#ubuntu-cloud 2010-11-09
<kyubutsu> a progress indicator for download/upload would be nice; on rekonq there is no way of telling whats going on other than looking at the "uploading..." button
<kyubutsu> maybe integration with the kde systray or embedded into ubuntuone ..  but perhaps we should just blame rekonq
<flaccid> what does this have to do with the cloud?
<kyubutsu> flaccid: it is about the cloud. and it is about usability .. user friendliness if you will..  you dont like ?

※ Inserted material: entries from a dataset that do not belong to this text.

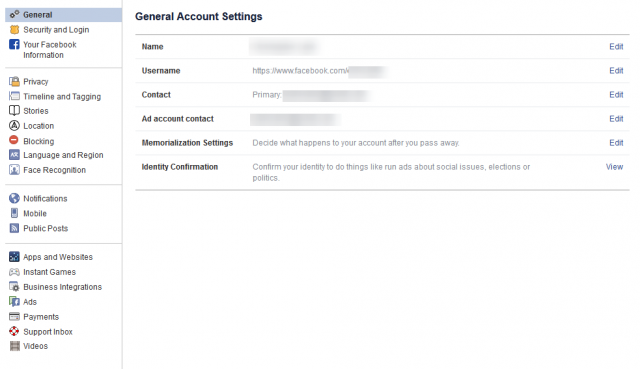
Task: Click the Face Recognition icon
Action: coord(14,170)
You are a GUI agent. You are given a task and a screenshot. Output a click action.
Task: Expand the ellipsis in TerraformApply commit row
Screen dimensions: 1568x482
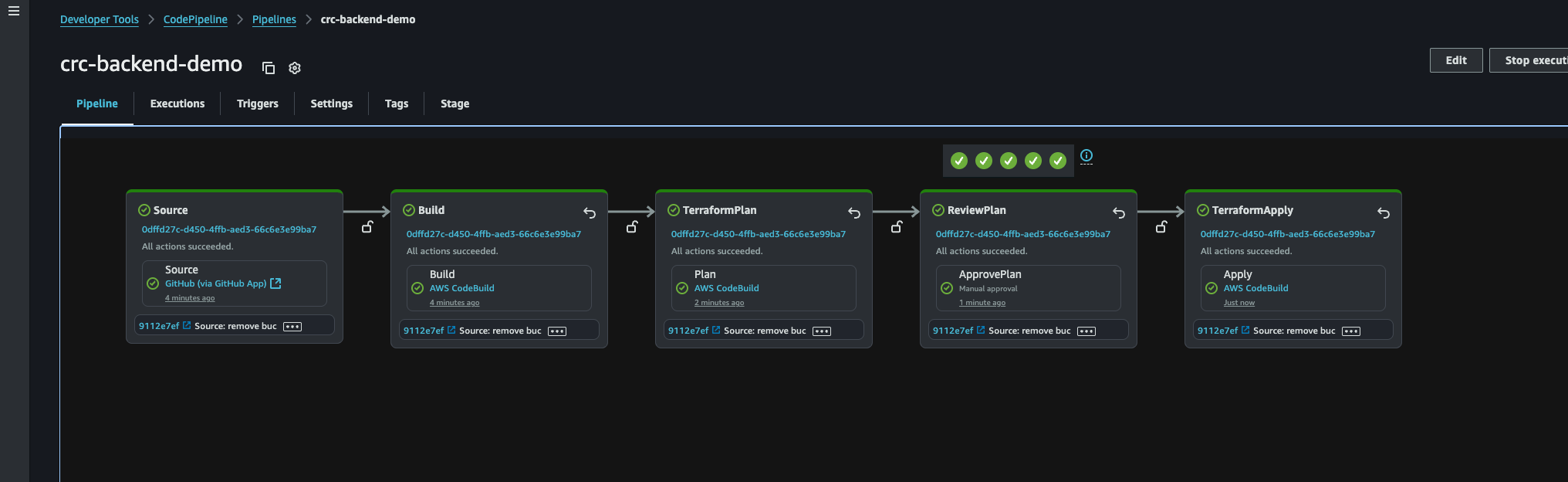(1351, 331)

<flaccid> kyubutsu: you failed to mention what the progress meter would be for
<kyubutsu> i see it right there in my first statement ...
<flaccid> rekonq?
<kyubutsu> what browser you use to connect to the cloud?

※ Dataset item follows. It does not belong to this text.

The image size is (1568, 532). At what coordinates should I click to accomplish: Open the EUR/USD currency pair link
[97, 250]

<flaccid> well rekonq is a kde browser which is technically not part of ubuntu and not really relevant here. you can use their bug tracker to do a feature request though iirc
<flaccid> define 'connect to the cloud' please
<flaccid> keep in mind the browser has nothing to do with adding an ajax progress meter
<kyubutsu> maybe am referring to different cloud then .. i thought ubuntuone was the 'cloud'
<flaccid> there are many clouds in the world
<flaccid> see topic, this is not ubuntu one
<flaccid> you might like to go to #ubuntuone
<kyubutsu> touche
 * kyubutsu chuckles
<flaccid> no such thing as a persona cloud either, but heh don't get me started
<kyubutsu> well.. at least i fetched an extra bit of info i didnt have out this conversation
<flaccid> sweet as
<Makere> so I keep getting this IO error
<Makere> on cloud files when trying to run the image
<Makere> no such file as /var/cloud
<Makere> ah fuckit
<Makere> reinstalling the whole crap again
<flaccid> Makere: what are you using?
<Makere> 10.10 with eucalyptus
<Makere> did complete installation today
<Makere> with 1 cloud controller/walrus controller
<Makere> 2 cluster/storage controllers
<Makere> and 2 nodes for each cluster
<Makere> tried then to run the 10.04 64bit from the store
<Makere> but wouldn't run
<Makere> console output in hybridfox gave lot's of errors on different cloud files missing
<Makere> io errors
<Makere> tried to run 32bit 10.04 then
<Makere> same thing
<Makere> tried to run without and with the private-addressing
<Makere> google gave no answers
<Makere> the more I try to use the cloud, more I hate it
<Makere> anyways, now going to reinstall everything tomorrow
<Makere> after battling around 6 hours today
#ubuntu-cloud 2010-11-10
<kiall> Anyone here have EBS working correctly with 10.10? Im seeing an issue where the volume is failing to be hotplug'd into the instance .. I've tracked down the issue .. but want to find out if anyone else actually has it working before I go ahead and compile the NC from source ;)
<Makere> u'https://imagestore.canonical.com/api/images/lucid-amd64-20100427.1' <-- getting this error when trying to get image from store
<Makere> got
<Makere> and when I try to run the image, the console output is empty
<Makere> says installed thou
<Makere> how can I get rid off it/reinstall?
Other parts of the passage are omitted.